Pour passer directement des monts de Norvège (qui ont servi de décor au précédent épisode) aux collines de Hollywood, il suffit d’un jet privé. Mais aussi luxueux que soit le modèle, il lui faut quand même refaire le plein. Quel endroit plus propice à la trahison que le tarmac d’un aéroport ? Pendant que leurs appareils se repaissent de carburant fossile, Siobhan « Shiv » Roy (Sarah Snook) autorise Lukas Matsson (Alexander Skarsgard) à monter à bord.
On est à l’aube de la journée des investisseurs, organisée à Hollywood entre les décors du studio de cinéma de Waystar, lors de laquelle les héritiers de feu Logan Roy doivent présenter à leurs actionnaires le plan de reprise du trust familial par GoJo, la plateforme de streaming de Matsson. Shiv sait que ses frères, Kendall (Jeremy Strong) et Roman (Kieran Culkin), ont décidé de faire capoter la transaction, décision qu’ils ont prise sans son accord. Et dans le secret de la cabine de son avion, elle conclut de son côté un pacte avec le milliardaire suédois : elle l’informera des manœuvres de ses frères tout au long de cette journée décisive.

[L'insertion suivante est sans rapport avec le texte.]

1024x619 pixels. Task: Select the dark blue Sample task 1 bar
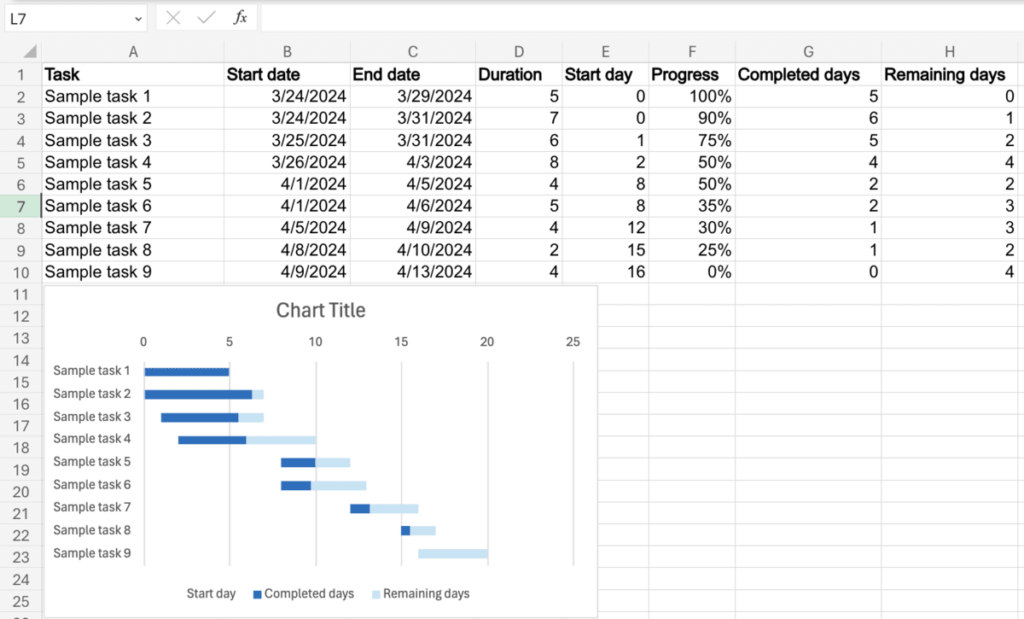point(187,372)
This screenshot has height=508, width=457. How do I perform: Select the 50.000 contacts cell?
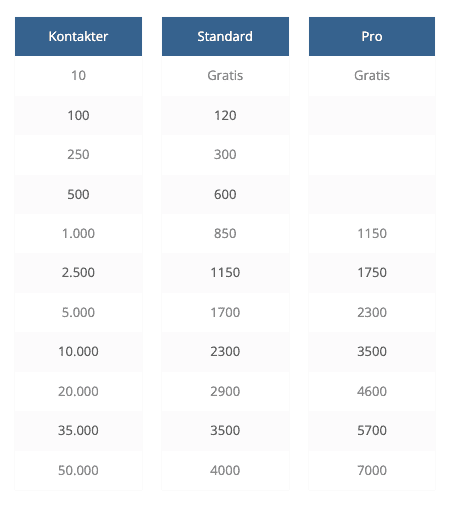78,470
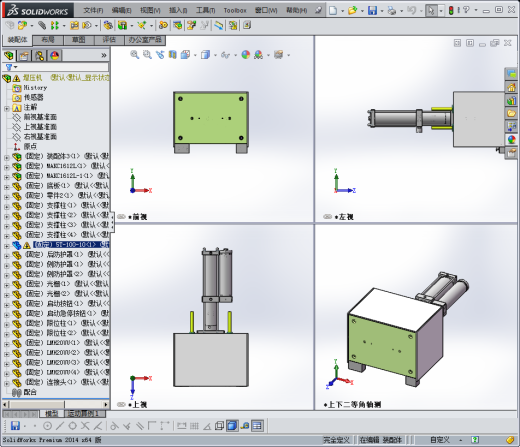Image resolution: width=520 pixels, height=447 pixels.
Task: Switch to the 草图 sketch tab
Action: coord(79,40)
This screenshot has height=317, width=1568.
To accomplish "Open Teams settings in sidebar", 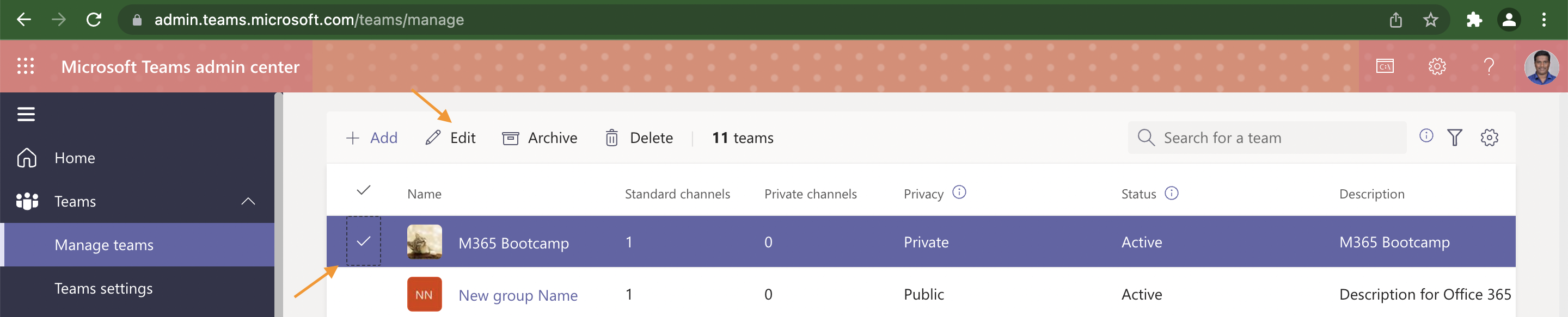I will point(103,288).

Quelques traces d’intégrité
Du trio d’héritiers, Siobhan a le mieux préservé son mystère, qui ne fera que s’épaissir pendant l’heure suivante. Prête aux mensonges les plus toxiques, elle a conservé quelques traces d’intégrité (d’où sa répugnance à l’égard d’ATN, la version fictionnelle de Fox News, joyau de l’empire Waystar) ; d’une infinie cruauté à l’égard de son époux Tom Wambsgans (Matthew Macfadyen), elle ne peut se défendre d’une affection irrépressible pour le père de son enfant à venir (une nouvelle qu’elle s’est bien gardée de communiquer à l’intéressé). C’est elle qui a le mieux percé à jour la perversité de son père, mais c’est elle aussi qui le pleure vraiment (elle a réservé une salle de réunion pour y verser ses larmes au calme). Au bout du compte, Siobhan a beau avoir prouvé encore et encore qu’elle est incapable de diriger une multinationale, c’est la seule à embrasser avec un peu de réalisme la situation dans laquelle la mort de Logan a placé les prétendants au trône.
Sur ce continuo mélancolique, ce sixième épisode bâtit un édifice baroque, instable, qui se plie aux caprices de Kendall et de Roman. Baptisé Living+, cette heure exquise réunit le trio qui fit naguère (le 28 novembre 2021) le succès de Too Much Birthday, l’épisode de la troisième saison qui mettait en scène le somptueux et calamiteux anniversaire de Kendall.
Comme possédé
La réalisatrice Lorene Scafaria, les scénaristes Georgia Pritchett et Tony Roche poussent à nouveau l’aîné des Roy sur scène, devant les actionnaires de Waystar, à qui il doit présenter l’ultime projet de la multinationale conçu par Logan Roy, Living+, qui doit « implanter sur la terre ferme l’expérience des croisières » (activité qui a puissamment contribué à la fortune du groupe avant d’être à l’origine d’un scandale sordide). En bref, il s’agit de construire des villages pour personnes âgées. Même Logan, qui avait avant sa mort tourné une vidéo promotionnelle, n’y croyait pas vraiment. Au moins cette vidéo est l’occasion de la réapparition du patriarche, récitant son compliment sur fond vert. A la troisième prise, il assène à l’équipe de tournage qu’elle est « aussi incompétente que [ses] enfants ».